After the iCub acquires the visual and auditory inputs, the social cue detectors and the sound source localisation model extract features from those audio-visual frames. Following the detection and generation of the feature maps, they are propagated to GASP, which, in turn, predicts a fixation density map $F : Z^{2} \to [0, 1]$ , which is displayed in the form of a saliency map for a given frame. The fixation peak $(x_{F}, y_{F})$ is determined by calculating

\begin{matrix} (x_{F}, y_{F}) = {argmax}_{x, y} F (x, y) . \end{matrix}

The values of $x_{F}$ and $y_{F}$ , originally in pixels, are then normalised to scalar values ${\hat{x}}_{F}$ and ${\hat{y}}_{F}$ within the $[- 1, 1]$ range, such that

\begin{matrix} {\hat{x}}_{F} & = \frac{2 x_{F}}{l_{x}} - 1, \end{matrix}

\begin{matrix} {\hat{y}}_{F} & = \frac{2 y_{F}}{l_{y}} - 1, \end{matrix}

where the width $l_{x}$ and height $l_{y}$ indicate the number of fixation density map pixels in each axis. A value of ${\hat{x}}_{F} = - 1$ represents the left-most point and ${\hat{x}}_{F} = 1$ the right-most one. The vertical axis, ${\hat{y}}_{F} = - 1$ represents the top-most point and ${\hat{y}}_{F} = 1$ the bottom-most one.

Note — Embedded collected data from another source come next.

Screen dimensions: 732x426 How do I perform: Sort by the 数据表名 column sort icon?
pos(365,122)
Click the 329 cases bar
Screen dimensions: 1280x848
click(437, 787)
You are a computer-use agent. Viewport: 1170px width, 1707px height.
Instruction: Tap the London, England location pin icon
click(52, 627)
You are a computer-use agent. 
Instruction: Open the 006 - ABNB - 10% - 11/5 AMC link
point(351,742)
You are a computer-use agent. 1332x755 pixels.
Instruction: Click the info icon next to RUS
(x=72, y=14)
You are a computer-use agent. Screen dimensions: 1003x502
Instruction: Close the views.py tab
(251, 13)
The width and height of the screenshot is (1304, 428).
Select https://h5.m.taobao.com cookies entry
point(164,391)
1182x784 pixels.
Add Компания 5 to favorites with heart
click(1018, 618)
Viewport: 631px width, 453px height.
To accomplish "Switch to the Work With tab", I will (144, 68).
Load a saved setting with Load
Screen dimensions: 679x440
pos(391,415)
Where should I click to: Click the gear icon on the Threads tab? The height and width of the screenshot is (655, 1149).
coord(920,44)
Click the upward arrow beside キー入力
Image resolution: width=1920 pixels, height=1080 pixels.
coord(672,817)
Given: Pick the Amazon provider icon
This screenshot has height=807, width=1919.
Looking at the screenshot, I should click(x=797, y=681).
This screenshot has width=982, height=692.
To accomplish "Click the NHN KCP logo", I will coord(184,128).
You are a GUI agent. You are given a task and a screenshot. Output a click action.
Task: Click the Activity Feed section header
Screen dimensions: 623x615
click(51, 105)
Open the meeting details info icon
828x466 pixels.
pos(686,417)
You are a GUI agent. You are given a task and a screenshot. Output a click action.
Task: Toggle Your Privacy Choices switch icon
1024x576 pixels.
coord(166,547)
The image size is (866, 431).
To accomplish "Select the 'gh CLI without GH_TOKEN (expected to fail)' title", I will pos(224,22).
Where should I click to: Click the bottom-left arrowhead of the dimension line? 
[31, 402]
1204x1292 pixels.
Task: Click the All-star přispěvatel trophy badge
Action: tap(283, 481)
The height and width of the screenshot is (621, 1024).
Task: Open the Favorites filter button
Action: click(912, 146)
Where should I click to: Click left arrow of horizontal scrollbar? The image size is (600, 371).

The robot is actuated to look towards the fixation peak. For simplicity, eye movement is assumed to be independent of the exact camera location relative to the playback monitor. For all experiments, only the iCub eyes were actuated while disregarding microsaccadic movements and vergence effects. The positions the iCub should look at are expressed in Cartesian coordinates while assuming the monitor to be at a distance of 30 cm ( $δ = 0.3$ ) from the image plane. To limit the viewing range of the eyes, ${\hat{x}}_{F}$ and ${\hat{y}}_{F}$ are scaled down by a factor of $α = 0.3$ . The Cartesian coordinates are then converted to spherical coordinates by

\begin{matrix} θ & = arctan (\frac{α \cdot {\hat{x}}_{F}}{\sqrt{δ^{2} + {(α \cdot {\hat{y}}_{F})}^{2}}}), \end{matrix}

\begin{matrix} ϕ & = arctan ({\hat{y}}_{F}), \end{matrix}

where $θ$ and $ϕ$ are the yaw and pitch angles respectively. These angles are used to actuate the eyes of the iCub such that they pan $\sim 27^{\circ}$ and tilt $\sim 24^{\circ}$ at most5.